* _EXERCISE_:
Return all the records, each one exactly as given.

[Stored items]
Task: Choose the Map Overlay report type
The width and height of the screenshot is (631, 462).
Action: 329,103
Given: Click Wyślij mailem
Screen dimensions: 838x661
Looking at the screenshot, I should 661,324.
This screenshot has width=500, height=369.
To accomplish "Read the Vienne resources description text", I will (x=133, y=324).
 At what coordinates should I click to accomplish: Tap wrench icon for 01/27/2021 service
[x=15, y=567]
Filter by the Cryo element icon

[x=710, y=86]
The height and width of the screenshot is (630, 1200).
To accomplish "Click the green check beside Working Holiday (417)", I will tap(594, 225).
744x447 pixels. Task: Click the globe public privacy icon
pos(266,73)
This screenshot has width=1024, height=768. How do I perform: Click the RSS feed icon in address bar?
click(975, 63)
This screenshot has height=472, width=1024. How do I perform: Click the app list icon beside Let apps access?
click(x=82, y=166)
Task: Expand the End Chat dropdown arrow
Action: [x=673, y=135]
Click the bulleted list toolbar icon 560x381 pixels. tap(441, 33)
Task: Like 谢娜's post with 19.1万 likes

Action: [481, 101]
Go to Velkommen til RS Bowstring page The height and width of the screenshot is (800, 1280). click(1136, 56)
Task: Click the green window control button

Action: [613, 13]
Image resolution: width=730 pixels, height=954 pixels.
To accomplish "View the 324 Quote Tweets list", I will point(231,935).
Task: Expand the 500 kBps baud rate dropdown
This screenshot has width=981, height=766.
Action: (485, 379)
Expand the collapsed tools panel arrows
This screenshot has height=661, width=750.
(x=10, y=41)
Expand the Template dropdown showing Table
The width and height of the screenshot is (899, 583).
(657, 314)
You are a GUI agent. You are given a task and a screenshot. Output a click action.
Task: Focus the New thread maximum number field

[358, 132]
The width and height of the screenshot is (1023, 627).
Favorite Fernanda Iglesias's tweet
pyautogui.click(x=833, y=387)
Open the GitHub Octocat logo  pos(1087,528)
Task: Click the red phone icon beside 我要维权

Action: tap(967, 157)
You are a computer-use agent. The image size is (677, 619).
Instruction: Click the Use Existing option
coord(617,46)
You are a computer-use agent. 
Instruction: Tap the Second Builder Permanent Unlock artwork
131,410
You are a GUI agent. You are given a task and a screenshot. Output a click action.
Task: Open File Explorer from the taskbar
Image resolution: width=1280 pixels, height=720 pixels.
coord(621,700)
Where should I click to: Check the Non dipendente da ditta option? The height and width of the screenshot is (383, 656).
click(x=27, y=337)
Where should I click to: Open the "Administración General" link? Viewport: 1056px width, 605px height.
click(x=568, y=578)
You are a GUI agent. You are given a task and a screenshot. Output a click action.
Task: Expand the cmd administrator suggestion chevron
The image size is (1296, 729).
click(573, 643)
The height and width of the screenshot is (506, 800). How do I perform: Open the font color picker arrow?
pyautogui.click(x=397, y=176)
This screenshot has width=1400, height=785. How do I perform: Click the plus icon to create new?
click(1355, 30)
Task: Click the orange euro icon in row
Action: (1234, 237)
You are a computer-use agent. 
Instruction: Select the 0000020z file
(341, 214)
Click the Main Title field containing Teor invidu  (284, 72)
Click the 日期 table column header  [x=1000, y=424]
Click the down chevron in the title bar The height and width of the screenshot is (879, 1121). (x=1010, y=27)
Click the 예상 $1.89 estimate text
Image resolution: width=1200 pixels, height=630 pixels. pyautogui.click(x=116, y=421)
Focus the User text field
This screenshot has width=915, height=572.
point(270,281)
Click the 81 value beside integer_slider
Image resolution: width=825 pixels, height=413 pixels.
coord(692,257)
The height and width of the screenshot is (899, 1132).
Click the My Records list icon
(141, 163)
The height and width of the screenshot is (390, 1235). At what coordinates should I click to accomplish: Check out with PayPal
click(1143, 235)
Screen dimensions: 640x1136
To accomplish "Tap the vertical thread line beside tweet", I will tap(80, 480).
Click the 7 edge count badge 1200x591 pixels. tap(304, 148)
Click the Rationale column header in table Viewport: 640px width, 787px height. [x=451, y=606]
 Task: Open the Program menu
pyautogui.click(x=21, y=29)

* _SOLUTION FOR THIS PROBLEM_:
Task: Choose the Map Overlay report type
The width and height of the screenshot is (631, 462).
Action: 329,103
Given: Click Wyślij mailem
Screen dimensions: 838x661
Looking at the screenshot, I should 661,324.
This screenshot has width=500, height=369.
To accomplish "Read the Vienne resources description text", I will (x=133, y=324).
 At what coordinates should I click to accomplish: Tap wrench icon for 01/27/2021 service
[x=15, y=567]
Filter by the Cryo element icon

[x=710, y=86]
The height and width of the screenshot is (630, 1200).
To accomplish "Click the green check beside Working Holiday (417)", I will tap(594, 225).
744x447 pixels. Task: Click the globe public privacy icon
pos(266,73)
This screenshot has width=1024, height=768. How do I perform: Click the RSS feed icon in address bar?
click(975, 63)
This screenshot has height=472, width=1024. How do I perform: Click the app list icon beside Let apps access?
click(x=82, y=166)
Task: Expand the End Chat dropdown arrow
Action: [x=673, y=135]
Click the bulleted list toolbar icon 560x381 pixels. tap(441, 33)
Task: Like 谢娜's post with 19.1万 likes

Action: [481, 101]
Go to Velkommen til RS Bowstring page The height and width of the screenshot is (800, 1280). click(1136, 56)
Task: Click the green window control button

Action: [613, 13]
Image resolution: width=730 pixels, height=954 pixels.
To accomplish "View the 324 Quote Tweets list", I will point(231,935).
Task: Expand the 500 kBps baud rate dropdown
This screenshot has width=981, height=766.
Action: (485, 379)
Expand the collapsed tools panel arrows
This screenshot has height=661, width=750.
(x=10, y=41)
Expand the Template dropdown showing Table
The width and height of the screenshot is (899, 583).
(657, 314)
You are a GUI agent. You are given a task and a screenshot. Output a click action.
Task: Focus the New thread maximum number field

[358, 132]
The width and height of the screenshot is (1023, 627).
Favorite Fernanda Iglesias's tweet
pyautogui.click(x=833, y=387)
Open the GitHub Octocat logo  pos(1087,528)
Task: Click the red phone icon beside 我要维权

Action: tap(967, 157)
You are a computer-use agent. The image size is (677, 619).
Instruction: Click the Use Existing option
coord(617,46)
You are a computer-use agent. 
Instruction: Tap the Second Builder Permanent Unlock artwork
131,410
You are a GUI agent. You are given a task and a screenshot. Output a click action.
Task: Open File Explorer from the taskbar
Image resolution: width=1280 pixels, height=720 pixels.
coord(621,700)
Where should I click to: Check the Non dipendente da ditta option? The height and width of the screenshot is (383, 656).
click(x=27, y=337)
Where should I click to: Open the "Administración General" link? Viewport: 1056px width, 605px height.
click(x=568, y=578)
You are a GUI agent. You are given a task and a screenshot. Output a click action.
Task: Expand the cmd administrator suggestion chevron
The image size is (1296, 729).
click(573, 643)
The height and width of the screenshot is (506, 800). How do I perform: Open the font color picker arrow?
pyautogui.click(x=397, y=176)
This screenshot has width=1400, height=785. How do I perform: Click the plus icon to create new?
click(1355, 30)
Task: Click the orange euro icon in row
Action: (1234, 237)
You are a computer-use agent. 
Instruction: Select the 0000020z file
(341, 214)
Click the Main Title field containing Teor invidu  (284, 72)
Click the 日期 table column header  [x=1000, y=424]
Click the down chevron in the title bar The height and width of the screenshot is (879, 1121). (x=1010, y=27)
Click the 예상 $1.89 estimate text
Image resolution: width=1200 pixels, height=630 pixels. pyautogui.click(x=116, y=421)
Focus the User text field
This screenshot has width=915, height=572.
point(270,281)
Click the 81 value beside integer_slider
Image resolution: width=825 pixels, height=413 pixels.
coord(692,257)
The height and width of the screenshot is (899, 1132).
Click the My Records list icon
(141, 163)
The height and width of the screenshot is (390, 1235). At what coordinates should I click to accomplish: Check out with PayPal
click(1143, 235)
Screen dimensions: 640x1136
To accomplish "Tap the vertical thread line beside tweet", I will tap(80, 480).
Click the 7 edge count badge 1200x591 pixels. tap(304, 148)
Click the Rationale column header in table Viewport: 640px width, 787px height. [x=451, y=606]
 Task: Open the Program menu
pyautogui.click(x=21, y=29)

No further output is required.